RECORDS: Begin
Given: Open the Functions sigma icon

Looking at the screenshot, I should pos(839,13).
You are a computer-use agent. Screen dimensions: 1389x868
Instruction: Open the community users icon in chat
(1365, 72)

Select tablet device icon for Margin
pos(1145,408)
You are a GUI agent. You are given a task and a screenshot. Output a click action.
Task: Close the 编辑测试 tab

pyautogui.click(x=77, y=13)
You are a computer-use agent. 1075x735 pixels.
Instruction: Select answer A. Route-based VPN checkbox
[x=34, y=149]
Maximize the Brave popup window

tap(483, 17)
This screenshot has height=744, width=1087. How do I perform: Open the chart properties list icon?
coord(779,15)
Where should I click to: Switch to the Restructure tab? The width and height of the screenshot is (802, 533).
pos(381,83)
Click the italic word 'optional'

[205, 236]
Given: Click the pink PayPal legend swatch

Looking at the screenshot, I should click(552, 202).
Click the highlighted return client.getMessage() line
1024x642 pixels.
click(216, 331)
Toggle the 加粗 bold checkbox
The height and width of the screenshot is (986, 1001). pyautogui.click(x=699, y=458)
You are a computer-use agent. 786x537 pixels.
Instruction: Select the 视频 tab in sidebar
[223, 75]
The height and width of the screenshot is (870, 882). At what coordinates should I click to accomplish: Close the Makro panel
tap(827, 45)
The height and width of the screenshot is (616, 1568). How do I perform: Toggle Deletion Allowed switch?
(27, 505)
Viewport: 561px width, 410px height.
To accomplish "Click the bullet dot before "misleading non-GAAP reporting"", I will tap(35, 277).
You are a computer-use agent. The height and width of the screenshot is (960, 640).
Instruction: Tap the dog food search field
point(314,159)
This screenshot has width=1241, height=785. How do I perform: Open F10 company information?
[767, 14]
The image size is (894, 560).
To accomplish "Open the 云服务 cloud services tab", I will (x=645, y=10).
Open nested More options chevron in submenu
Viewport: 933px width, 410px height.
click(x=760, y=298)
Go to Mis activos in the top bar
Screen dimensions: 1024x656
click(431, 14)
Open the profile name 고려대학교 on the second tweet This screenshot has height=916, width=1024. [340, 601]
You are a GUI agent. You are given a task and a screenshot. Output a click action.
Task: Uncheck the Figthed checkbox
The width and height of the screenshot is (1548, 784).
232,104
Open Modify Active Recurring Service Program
RECORDS: End
▶ **REQUIRED ACTION**: Word for word, write out each of the records above.

▶ **TASK RESPONSE**:
Given: Open the Functions sigma icon

Looking at the screenshot, I should pos(839,13).
You are a computer-use agent. Screen dimensions: 1389x868
Instruction: Open the community users icon in chat
(1365, 72)

Select tablet device icon for Margin
pos(1145,408)
You are a GUI agent. You are given a task and a screenshot. Output a click action.
Task: Close the 编辑测试 tab

pyautogui.click(x=77, y=13)
You are a computer-use agent. 1075x735 pixels.
Instruction: Select answer A. Route-based VPN checkbox
[x=34, y=149]
Maximize the Brave popup window

tap(483, 17)
This screenshot has height=744, width=1087. How do I perform: Open the chart properties list icon?
coord(779,15)
Where should I click to: Switch to the Restructure tab? The width and height of the screenshot is (802, 533).
pos(381,83)
Click the italic word 'optional'

[205, 236]
Given: Click the pink PayPal legend swatch

Looking at the screenshot, I should click(552, 202).
Click the highlighted return client.getMessage() line
1024x642 pixels.
click(216, 331)
Toggle the 加粗 bold checkbox
The height and width of the screenshot is (986, 1001). pyautogui.click(x=699, y=458)
You are a computer-use agent. 786x537 pixels.
Instruction: Select the 视频 tab in sidebar
[223, 75]
The height and width of the screenshot is (870, 882). At what coordinates should I click to accomplish: Close the Makro panel
tap(827, 45)
The height and width of the screenshot is (616, 1568). How do I perform: Toggle Deletion Allowed switch?
(27, 505)
Viewport: 561px width, 410px height.
To accomplish "Click the bullet dot before "misleading non-GAAP reporting"", I will tap(35, 277).
You are a computer-use agent. The height and width of the screenshot is (960, 640).
Instruction: Tap the dog food search field
point(314,159)
This screenshot has width=1241, height=785. How do I perform: Open F10 company information?
[767, 14]
The image size is (894, 560).
To accomplish "Open the 云服务 cloud services tab", I will (x=645, y=10).
Open nested More options chevron in submenu
Viewport: 933px width, 410px height.
click(x=760, y=298)
Go to Mis activos in the top bar
Screen dimensions: 1024x656
click(431, 14)
Open the profile name 고려대학교 on the second tweet This screenshot has height=916, width=1024. [340, 601]
You are a GUI agent. You are given a task and a screenshot. Output a click action.
Task: Uncheck the Figthed checkbox
The width and height of the screenshot is (1548, 784).
232,104
Open Modify Active Recurring Service Program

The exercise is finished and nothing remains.